Kalimat sederhana itu bisa mengubah hidup seseorang.

Dan jika jutaan anak mengucapkan kalimat yang sama, masa depan sepak bola Indonesia akan berubah. Sekolah sepak bola penuh. Kompetisi usia dini berkembang.

Lapangan yang selama ini sepi kembali ramai. Bakat-bakat baru bermunculan. Sepak bola tumbuh dari akar rumput.

Tebus Rasa Sakit di 2030

Indonesia gagal lolos ke Piala Dunia 2026. Fakta itu tidak bisa diubah. Namun yang membuat banyak orang kecewa adalah karena untuk pertama kalinya mimpi tersebut terasa nyata.

Putaran keempat kualifikasi menjadi pencapaian terjauh Timnas Indonesia di era milenial. Ini bukan lagi tim yang kalah sebelum bertanding.

Ini bukan lagi tim yang hanya menjadi penggembira. Ini adalah generasi yang membuat dunia mulai melirik Indonesia.

Generasi emas yang dibangun dari perpaduan pemain lokal berkualitas, diaspora, dan pemain naturalisasi yang berkarier di Eropa. Generasi yang membuat masyarakat Indonesia berani bermimpi.

Kini harapan beralih ke Piala Dunia 2030. Ada alasan mengapa target ini terasa begitu spesial.

Tahun 2030 bertepatan dengan usia 100 tahun PSSI. Satu abad perjalanan sepak bola Indonesia.

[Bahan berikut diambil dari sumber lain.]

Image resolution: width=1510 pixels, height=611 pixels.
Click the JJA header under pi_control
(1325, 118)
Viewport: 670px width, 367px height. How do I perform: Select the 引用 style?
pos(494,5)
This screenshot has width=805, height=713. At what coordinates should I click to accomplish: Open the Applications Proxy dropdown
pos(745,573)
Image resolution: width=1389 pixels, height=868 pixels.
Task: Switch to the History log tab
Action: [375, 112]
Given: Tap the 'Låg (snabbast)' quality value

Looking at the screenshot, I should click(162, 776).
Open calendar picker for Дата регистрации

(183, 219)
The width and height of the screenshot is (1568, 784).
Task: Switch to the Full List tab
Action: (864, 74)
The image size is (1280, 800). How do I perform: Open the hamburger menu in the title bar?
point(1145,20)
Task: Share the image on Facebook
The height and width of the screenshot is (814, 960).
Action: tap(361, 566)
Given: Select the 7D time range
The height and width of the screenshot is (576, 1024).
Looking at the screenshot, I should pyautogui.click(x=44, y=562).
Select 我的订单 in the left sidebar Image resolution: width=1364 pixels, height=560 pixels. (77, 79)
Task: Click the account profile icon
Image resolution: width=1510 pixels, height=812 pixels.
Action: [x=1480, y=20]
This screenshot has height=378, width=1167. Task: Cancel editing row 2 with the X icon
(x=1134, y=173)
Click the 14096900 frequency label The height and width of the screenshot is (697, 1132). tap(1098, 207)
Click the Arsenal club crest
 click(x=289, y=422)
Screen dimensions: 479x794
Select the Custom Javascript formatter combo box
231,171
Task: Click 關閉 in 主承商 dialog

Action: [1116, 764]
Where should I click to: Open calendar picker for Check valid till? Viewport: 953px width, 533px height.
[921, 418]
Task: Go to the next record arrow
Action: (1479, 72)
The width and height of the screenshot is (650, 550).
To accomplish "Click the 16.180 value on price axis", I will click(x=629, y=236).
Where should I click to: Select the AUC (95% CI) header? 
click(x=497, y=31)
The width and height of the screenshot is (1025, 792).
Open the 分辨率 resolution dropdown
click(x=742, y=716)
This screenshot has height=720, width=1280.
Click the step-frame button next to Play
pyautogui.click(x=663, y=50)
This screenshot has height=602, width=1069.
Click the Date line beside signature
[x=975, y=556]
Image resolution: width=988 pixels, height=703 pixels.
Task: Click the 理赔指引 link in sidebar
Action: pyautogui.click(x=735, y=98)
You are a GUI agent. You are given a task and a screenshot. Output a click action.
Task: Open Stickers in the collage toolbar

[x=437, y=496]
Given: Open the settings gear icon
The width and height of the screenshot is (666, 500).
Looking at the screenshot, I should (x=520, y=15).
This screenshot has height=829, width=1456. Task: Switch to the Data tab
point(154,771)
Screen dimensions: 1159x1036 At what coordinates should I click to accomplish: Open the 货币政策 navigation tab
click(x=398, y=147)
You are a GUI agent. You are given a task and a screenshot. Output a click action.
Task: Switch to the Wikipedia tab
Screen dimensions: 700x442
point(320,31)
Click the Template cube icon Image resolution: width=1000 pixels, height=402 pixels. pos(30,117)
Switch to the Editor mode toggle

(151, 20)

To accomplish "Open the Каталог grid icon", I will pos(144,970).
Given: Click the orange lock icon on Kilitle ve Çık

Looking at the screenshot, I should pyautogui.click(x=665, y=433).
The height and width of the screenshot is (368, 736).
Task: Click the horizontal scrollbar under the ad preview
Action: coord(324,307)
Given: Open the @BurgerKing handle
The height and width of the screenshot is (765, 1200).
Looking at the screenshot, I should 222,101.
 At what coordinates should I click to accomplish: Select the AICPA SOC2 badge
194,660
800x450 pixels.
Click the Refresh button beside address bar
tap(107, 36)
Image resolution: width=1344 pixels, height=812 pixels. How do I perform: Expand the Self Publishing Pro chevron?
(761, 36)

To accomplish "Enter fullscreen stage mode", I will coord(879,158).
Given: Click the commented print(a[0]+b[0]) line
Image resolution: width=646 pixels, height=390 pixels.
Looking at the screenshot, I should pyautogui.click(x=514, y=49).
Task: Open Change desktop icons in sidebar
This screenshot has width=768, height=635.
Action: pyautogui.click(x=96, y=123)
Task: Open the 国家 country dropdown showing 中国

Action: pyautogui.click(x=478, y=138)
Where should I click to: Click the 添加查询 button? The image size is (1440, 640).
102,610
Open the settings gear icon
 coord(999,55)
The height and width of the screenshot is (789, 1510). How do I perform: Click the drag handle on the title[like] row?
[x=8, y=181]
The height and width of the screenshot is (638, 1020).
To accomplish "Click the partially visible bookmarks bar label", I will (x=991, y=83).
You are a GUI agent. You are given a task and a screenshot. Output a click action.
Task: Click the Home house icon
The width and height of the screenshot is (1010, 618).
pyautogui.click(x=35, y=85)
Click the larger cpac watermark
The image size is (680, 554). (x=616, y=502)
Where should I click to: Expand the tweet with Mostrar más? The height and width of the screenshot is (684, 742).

Dan menariknya, sebagian besar pemain inti Timnas saat ini masih berada dalam usia emas mereka.

Rizky Ridho akan berusia 29 tahun dan diperkirakan menjadi pemimpin utama lini belakang. Justin Hubner dan Elkan Baggott akan berada pada usia 27 hingga 29 tahun, masa terbaik seorang bek modern.

Jay Idzes memasuki usia 30 tahun. Marselino Ferdinan berusia 26 tahun, Ivar Jenner berusia 26 tahun.

Arkhan Fikri sekitar 25 tahun, Ole Romeny 30 tahun, Ramadhan Sananta 27 tahun, Mauro Zijlstra 25 tahun dan Dony Tri Pamungkas 25 tahun.

Banyak pemain yang hari ini masih muda justru diperkirakan mencapai puncak performa mereka pada 2030.

Belum termasuk potensi tambahan pemain keturunan baru yang terus dipantau PSSI untuk memperkuat kedalaman skuad. Di bawah arahan pelatih John Herdman, fondasi itu sedang dibangun sedikit demi sedikit.

Indonesia memang belum berada di Piala Dunia. Pernah sih 1938 di Prancis masih atas nama Hindia Belanda. Tetapi tentu ada yang berbeda jika itu terjadi saat ini.

Dulu, masyarakat bertanya apakah Indonesia mungkin lolos. Sekarang pertanyaannya berubah menjadi kapan Indonesia akan lolos. Perubahan itu terlihat sederhana.

Namun sesungguhnya sangat besar. Karena bangsa yang berhenti bermimpi tidak akan pernah maju. Dan sepak bola Indonesia hari ini sedang berada pada fase ketika mimpi itu mulai terasa masuk akal.

Mungkin bukan 2026. Mungkin memang bukan sekarang.

Tetapi suatu hari nanti, ketika Indonesia benar-benar berdiri di panggung Piala Dunia, seluruh euforia yang hari ini hanya menjadi khayalan akan berubah menjadi kenyataan.

Dan saat hari itu tiba, mungkin benar bahwa negeri ini akan berhenti sejenak. Bukan karena bencana. Bukan karena krisis. Melainkan karena 280 juta rakyat Indonesia sedang melakukan satu hal yang sama:

Sangat ingin menyaksikan Garuda terbang di panggung terbesar sepak bola dunia.